Pour Amar Belhimer, le journal emploi un ton alarmiste et catastrophiste dans le but d’effrayer la population mais aussi de « démoraliser outre mesure » l’opinion publique.

« Pis encore, le journal tire lui-même un bilan d’échec total et sans appel, alors même que les spécialistes, qui sont les mieux placés car les plus crédibles, n’ont pas encore tiré le bilan définitif de la stratégie nationale de lutte contre le Coronavirus », se défend le ministère.

Comme précédemment et lorsqu’il s’agit de critiquer la presse, l’institution fait référence à la volonté des médias de « faire de l’audience à tout prix ». Le journalisme est-il pour autant un crime ?

Plus loin, le communiqué vise directement l’éditorialiste du journal.

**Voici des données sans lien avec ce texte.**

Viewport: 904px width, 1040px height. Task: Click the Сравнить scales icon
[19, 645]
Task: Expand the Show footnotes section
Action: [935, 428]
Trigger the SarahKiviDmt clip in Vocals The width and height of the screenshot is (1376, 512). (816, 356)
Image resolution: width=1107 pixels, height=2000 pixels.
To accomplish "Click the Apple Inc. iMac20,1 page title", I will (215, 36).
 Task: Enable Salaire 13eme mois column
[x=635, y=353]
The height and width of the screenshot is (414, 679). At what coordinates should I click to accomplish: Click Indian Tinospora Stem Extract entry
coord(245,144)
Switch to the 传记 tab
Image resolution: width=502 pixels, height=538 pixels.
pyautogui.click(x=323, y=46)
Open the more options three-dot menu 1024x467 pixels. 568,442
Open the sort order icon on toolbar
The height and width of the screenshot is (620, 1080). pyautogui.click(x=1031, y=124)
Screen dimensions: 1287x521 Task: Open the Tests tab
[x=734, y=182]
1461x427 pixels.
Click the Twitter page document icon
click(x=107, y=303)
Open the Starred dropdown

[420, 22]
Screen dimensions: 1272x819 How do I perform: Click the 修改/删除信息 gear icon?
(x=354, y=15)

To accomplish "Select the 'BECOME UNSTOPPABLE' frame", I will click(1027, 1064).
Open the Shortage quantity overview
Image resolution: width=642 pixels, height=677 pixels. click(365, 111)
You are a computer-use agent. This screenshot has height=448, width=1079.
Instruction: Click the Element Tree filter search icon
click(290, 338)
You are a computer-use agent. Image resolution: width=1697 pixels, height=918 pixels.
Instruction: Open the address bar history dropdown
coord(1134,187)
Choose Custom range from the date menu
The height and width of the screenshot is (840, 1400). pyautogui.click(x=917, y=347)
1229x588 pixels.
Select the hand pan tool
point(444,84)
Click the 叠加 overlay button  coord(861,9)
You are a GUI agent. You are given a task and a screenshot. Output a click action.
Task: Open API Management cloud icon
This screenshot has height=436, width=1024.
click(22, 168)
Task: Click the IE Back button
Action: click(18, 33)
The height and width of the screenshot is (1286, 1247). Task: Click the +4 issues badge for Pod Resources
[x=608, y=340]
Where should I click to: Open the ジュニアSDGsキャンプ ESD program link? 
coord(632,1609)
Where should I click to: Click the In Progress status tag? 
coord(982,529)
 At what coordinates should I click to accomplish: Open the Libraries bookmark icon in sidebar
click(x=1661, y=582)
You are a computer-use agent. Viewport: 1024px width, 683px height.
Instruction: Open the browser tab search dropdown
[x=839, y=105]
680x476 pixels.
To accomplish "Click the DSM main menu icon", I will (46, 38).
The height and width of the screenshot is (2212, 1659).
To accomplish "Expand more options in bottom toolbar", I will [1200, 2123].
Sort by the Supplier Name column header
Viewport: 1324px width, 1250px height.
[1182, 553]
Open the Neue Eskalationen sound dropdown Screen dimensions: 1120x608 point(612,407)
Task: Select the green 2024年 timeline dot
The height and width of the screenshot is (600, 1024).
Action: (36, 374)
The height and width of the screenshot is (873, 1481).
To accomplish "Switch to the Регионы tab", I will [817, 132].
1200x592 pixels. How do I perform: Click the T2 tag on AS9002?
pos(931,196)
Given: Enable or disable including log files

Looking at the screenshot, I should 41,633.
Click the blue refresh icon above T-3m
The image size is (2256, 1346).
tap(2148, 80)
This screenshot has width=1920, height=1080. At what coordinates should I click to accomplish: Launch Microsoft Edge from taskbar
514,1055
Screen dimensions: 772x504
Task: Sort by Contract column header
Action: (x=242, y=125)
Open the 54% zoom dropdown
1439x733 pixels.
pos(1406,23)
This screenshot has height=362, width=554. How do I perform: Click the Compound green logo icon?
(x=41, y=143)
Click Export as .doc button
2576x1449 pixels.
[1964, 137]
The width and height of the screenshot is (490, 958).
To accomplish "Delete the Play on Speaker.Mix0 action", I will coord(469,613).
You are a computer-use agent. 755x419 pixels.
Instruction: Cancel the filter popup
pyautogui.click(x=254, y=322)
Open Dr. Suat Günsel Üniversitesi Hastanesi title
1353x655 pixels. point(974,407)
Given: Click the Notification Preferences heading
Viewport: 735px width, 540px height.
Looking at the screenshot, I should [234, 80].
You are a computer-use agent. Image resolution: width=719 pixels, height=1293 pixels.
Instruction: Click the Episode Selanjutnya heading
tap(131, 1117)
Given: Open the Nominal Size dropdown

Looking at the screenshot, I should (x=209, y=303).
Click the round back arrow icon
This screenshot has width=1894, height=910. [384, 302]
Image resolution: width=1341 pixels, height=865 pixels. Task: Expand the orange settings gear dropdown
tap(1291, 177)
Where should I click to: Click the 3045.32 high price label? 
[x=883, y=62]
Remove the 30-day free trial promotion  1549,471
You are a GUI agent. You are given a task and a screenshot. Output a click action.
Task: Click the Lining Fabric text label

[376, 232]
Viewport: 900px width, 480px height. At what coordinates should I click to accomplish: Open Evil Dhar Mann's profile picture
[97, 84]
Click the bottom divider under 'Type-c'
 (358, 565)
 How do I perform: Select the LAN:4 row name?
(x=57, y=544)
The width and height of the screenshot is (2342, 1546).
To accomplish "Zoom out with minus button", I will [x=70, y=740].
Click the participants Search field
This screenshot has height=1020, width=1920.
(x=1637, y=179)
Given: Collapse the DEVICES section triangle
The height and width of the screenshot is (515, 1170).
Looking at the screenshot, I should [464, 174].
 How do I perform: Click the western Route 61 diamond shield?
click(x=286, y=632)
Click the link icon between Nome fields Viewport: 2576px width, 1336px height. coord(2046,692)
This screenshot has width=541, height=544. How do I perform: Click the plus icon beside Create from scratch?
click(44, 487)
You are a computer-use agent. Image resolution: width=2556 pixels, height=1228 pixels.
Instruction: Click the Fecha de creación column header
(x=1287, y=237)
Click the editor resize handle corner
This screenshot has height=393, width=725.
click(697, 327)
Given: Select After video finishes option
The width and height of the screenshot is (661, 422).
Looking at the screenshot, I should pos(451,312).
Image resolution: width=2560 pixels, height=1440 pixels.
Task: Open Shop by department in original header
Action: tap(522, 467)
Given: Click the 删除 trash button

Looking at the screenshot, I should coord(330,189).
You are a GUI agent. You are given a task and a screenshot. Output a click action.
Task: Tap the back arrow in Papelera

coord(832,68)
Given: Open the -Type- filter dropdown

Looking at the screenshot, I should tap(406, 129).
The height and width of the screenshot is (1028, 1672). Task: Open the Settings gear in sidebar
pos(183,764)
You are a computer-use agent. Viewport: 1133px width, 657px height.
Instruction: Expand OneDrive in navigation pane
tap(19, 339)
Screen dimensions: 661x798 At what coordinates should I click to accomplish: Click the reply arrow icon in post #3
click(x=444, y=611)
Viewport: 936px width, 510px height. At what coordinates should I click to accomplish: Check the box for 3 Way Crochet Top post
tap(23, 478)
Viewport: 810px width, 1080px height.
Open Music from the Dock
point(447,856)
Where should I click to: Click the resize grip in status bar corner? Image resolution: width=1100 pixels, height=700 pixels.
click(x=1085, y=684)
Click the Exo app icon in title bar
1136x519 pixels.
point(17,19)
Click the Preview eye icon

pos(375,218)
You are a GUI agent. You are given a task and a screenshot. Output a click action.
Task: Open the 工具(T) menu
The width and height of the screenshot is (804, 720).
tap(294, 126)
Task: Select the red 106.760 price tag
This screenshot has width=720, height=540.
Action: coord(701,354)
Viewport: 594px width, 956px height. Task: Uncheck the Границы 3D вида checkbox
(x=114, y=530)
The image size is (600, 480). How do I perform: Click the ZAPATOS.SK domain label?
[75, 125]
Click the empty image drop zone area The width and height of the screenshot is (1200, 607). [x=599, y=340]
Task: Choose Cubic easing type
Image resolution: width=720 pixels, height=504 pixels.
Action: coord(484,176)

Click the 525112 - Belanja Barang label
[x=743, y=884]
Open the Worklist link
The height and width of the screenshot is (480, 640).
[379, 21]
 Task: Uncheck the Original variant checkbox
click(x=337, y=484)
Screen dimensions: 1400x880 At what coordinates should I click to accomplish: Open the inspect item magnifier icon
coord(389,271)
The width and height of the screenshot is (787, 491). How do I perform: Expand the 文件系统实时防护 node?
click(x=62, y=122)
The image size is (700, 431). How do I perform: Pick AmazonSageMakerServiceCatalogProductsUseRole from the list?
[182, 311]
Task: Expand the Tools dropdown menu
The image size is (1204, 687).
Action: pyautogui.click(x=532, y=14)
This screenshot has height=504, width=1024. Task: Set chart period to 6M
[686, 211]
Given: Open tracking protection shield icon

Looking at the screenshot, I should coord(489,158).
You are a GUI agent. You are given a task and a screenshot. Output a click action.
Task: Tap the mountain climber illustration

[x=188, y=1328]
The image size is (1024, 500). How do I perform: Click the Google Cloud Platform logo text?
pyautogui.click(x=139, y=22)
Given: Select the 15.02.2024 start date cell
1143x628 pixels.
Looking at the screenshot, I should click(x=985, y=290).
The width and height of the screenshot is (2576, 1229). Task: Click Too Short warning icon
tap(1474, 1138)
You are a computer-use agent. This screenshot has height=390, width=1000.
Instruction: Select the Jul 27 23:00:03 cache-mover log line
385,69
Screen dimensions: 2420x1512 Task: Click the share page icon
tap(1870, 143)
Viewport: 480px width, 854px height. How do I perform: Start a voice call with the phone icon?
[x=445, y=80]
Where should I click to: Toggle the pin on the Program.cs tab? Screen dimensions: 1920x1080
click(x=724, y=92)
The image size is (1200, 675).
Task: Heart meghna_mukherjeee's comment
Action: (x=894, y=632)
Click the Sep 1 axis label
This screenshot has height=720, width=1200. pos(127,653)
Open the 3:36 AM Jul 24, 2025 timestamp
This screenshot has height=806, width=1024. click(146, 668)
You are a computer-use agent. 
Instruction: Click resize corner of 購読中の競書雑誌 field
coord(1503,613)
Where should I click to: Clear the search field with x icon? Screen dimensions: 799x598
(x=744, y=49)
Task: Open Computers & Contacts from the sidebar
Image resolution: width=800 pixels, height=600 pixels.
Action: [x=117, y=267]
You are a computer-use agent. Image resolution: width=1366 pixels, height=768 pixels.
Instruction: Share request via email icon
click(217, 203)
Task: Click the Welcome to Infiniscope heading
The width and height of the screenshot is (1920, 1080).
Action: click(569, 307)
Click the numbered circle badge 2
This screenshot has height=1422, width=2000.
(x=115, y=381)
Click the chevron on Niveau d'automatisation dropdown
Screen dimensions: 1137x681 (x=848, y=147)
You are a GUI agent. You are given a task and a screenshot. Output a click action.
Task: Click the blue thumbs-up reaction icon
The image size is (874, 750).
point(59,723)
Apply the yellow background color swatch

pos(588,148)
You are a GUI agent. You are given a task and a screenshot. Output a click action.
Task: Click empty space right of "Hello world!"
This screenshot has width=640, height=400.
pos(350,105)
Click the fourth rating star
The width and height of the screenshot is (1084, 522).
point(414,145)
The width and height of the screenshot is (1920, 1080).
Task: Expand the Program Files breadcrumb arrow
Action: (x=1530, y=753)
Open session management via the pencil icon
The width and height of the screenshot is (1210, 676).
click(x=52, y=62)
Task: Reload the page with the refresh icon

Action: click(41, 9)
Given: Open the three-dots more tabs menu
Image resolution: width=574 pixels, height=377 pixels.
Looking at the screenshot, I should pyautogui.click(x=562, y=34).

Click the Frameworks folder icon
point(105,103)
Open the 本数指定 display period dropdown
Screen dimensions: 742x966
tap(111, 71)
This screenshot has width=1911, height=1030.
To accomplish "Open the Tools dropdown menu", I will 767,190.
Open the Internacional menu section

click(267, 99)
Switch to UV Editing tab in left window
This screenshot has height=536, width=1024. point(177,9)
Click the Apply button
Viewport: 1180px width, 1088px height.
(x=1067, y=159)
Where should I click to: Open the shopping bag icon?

On peut y lire que le directeur de la publication utiliserait « des vocables, des concepts et des mots propres à décrire un film d’épouvante ! ». « Des mots tels que « catastrophe », « chaotique », « hécatombe », sont utilisés pour mieux dénigrer, à l’extrême limite de la diffamation, la gestion gouvernementale de l’évolution du risque pandémique ».

Pire qu’un ton alarmiste, le ministère accuse le journal de publier « des chiffres de décès sans les attribuer à des sources sanitaires dignes de foi et crédibles » et par la même, le communiqué accuse le journal de bafouer « allégrement les règles de l’éthique professionnelle ».

Pour Amar Belhimer, « informer ne signifie pas déformer, et critiquer ne veut pas dire diffamer ». Il va jusqu’à ajouter que l’éthique professionnelle « oblige à publier des faits avérés, sourcés, donc fiables, et sur la base de ces mêmes faits réels, expliquer, éclairer et par conséquent critiquer sans dénigrer et sans diffamer ».

Fort de cette définition que nous propose le ministre de la Communication, on peut s’interroger sur la liberté d’une presse qui doit expliquer et critiquer mais sans dénigrer. Seule la critique positive serait donc acceptable alors que la santé des concitoyens algériens repose entre leurs mains et que les médecins continuent d’avertir et alerter les autorités algériennes, entre autres, sur le manque de moyen dont souffre les hôpitaux.